Thursday, April 15, 2010

liminality.

Dear Peggy,

I fear that the words I will write will not suffice, and yet I am left only with these words, and fear that if I do not acknowledge the profound effect you have had on my experience at Stanford in this exact moment in space, and time, that this sensate experience will be ingested and defecated into the annals of my history, wound tightly in the nostalgic reminiscence that occurs when one reflects upon college, because how else are the halcyon days supposed to be archived?

I will forget about the masochism of heartbreak, and the banal existence that consumed my academic body rendering me apathetic and seemingly disenchanted with the institution of learning. My plastic neurons reorganize themselves, but my body remembers even when my mind chooses not to. Particularly when my mind chooses not to.

This past quarter, I occupied The liminal space, more so out of necessity than out of desire. In chasing after time, and fearing the apocalyptic ending of what was supposed to be the best years of my life, where everything fell into space-- into love, into careers, into place--I brought upon another type of cataclysm that left me suspended, literally, if not from ropes tied to the porcelain god à la Sarah Kane, than perhaps industrial sized meat hooks. In my search for life, I, at times toured the border terror-tories of death. As a performer seeking reality on stage, I found myself staging my life as a drama. In my epic quest for love, I fell quickly from my lover's grasp, and unlike Eurydice, I confidently strode toward normalcy only to find that there was no one in my shadow. I became the spectator as my body performed sickness--psychosis, hysteria, depression. It was in this nowhere space, the green flash before the sunset that signified the sunrise in this betweenness.
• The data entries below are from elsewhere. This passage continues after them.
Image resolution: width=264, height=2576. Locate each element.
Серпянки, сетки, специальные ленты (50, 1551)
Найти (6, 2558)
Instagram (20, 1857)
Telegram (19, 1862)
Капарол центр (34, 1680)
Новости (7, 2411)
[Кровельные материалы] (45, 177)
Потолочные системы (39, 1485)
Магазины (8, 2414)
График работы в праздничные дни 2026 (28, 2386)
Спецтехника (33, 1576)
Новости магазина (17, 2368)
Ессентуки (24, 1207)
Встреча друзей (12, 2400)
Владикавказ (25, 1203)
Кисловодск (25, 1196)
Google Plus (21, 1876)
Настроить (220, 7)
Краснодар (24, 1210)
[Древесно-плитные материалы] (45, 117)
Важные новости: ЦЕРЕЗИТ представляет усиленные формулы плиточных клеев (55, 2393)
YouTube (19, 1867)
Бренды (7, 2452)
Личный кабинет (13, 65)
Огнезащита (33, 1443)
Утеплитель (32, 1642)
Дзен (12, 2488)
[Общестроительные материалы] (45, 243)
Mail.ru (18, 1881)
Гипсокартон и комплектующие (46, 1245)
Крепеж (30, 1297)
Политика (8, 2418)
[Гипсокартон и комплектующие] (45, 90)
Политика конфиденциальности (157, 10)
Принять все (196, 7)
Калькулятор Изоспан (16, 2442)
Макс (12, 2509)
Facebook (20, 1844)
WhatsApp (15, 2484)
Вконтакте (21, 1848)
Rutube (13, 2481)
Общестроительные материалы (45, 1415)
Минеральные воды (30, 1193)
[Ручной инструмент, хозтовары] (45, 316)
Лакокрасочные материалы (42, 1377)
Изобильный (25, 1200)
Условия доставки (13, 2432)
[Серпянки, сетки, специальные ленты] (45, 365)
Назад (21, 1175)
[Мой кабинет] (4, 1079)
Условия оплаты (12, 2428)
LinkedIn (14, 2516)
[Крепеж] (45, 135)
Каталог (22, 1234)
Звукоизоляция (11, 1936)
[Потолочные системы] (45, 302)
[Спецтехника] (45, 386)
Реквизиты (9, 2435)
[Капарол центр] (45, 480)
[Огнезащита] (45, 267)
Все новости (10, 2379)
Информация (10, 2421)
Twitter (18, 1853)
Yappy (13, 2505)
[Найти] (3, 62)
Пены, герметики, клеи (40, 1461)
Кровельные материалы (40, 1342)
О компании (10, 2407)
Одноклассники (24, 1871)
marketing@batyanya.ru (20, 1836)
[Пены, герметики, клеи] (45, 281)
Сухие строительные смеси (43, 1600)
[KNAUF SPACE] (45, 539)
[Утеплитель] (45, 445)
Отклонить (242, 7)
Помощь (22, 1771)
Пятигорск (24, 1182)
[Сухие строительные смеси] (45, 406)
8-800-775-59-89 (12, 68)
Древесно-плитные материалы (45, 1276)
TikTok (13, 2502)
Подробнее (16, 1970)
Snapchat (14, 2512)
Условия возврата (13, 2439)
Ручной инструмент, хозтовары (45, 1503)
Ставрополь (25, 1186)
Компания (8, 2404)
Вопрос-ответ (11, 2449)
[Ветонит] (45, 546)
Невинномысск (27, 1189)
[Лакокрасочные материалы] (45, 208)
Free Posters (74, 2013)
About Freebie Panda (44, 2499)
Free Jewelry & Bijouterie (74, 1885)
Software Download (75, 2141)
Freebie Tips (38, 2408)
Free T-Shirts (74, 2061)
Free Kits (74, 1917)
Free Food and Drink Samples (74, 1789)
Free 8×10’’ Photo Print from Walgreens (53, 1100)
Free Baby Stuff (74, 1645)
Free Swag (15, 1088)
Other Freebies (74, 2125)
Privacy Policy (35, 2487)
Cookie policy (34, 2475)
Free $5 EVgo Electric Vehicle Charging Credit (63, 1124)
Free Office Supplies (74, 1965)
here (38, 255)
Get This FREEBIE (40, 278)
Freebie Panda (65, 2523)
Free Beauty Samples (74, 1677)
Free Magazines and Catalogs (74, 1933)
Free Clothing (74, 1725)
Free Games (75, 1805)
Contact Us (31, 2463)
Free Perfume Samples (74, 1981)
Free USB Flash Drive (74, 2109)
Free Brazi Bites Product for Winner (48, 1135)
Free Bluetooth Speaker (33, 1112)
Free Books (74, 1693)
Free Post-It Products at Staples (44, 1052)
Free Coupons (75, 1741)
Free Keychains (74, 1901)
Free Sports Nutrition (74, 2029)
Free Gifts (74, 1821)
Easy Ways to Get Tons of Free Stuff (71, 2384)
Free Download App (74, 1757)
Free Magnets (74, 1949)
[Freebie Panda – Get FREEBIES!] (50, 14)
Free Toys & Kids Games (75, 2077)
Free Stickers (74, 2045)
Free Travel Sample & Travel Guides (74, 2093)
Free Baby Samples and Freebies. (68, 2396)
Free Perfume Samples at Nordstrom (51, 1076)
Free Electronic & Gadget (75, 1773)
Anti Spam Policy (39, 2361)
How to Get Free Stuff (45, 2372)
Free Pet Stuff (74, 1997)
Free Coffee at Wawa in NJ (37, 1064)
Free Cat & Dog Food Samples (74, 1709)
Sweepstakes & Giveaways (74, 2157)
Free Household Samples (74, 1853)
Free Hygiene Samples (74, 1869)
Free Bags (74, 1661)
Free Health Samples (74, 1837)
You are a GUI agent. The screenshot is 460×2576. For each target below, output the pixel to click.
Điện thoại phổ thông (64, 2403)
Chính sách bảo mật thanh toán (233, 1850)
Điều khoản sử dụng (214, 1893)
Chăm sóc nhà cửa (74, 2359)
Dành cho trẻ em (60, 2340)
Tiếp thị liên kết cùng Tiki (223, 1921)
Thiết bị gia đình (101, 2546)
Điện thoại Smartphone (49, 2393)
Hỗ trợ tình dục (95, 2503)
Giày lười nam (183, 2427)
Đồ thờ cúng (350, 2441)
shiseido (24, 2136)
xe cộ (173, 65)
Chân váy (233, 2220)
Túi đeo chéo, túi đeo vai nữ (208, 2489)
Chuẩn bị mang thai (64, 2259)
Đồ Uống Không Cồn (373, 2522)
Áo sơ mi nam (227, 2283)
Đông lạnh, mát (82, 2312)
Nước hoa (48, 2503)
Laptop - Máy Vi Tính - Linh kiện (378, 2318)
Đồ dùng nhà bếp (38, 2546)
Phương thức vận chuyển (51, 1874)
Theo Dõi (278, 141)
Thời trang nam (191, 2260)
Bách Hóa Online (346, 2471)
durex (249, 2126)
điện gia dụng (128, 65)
It was here, that I was given back the gift of time. A fortuitous find in the life of a Stanford student. It is here, that I began to see that I was living life as if it was a scripted voyage toward death. Towards endings. Toward my ultimate fear of being a lone.

It was I, the I that declared that many times in my life I felt more alive when I was on stage, performing, than when I was in the world, performing. Because in some ways I realized that my audience when I was on stage was, first and foremost, my kinesthetic proprioceptive body. The one that knew when I nailed that line, or pelvic contraction. Unlike in "life," my genuine drama, where so often my audience was the other, the anyone-but-me that turned a blind eye to facetious deliveries and faked orgasms.

Peggy, I feel, and I use this verb intentionally, that is to say, empathetically, I feel that you are deeply disenchanted with the insistence of humanity to destruct, and yet equally plagued by its persistence to create. Where do the protectors in our real life dramas (yes! the universal our) exist when death counts account for more than con-science?

The empathy we feel toward another, the inexplicable that exists between the inextricable.
So often love is accompanied by surrender, and in that surrender, the death of sight.
How one moves quicker from status as lover to stranger than lover to friend.
How beauty renders itself closer to tragedy than comedy.
How a kiss of carbon dioxide is both a betrayal of the heart--and yet, an impetus for the self to inhale again. In a cyclic fashion where love renders us both closer to death and closer to life simultaneously.

It is here that you, and I, have both given me, back and anew, time.

And in this uncertainty, the commitment only to commit.
But, perhaps it is the "doubt that makes love love."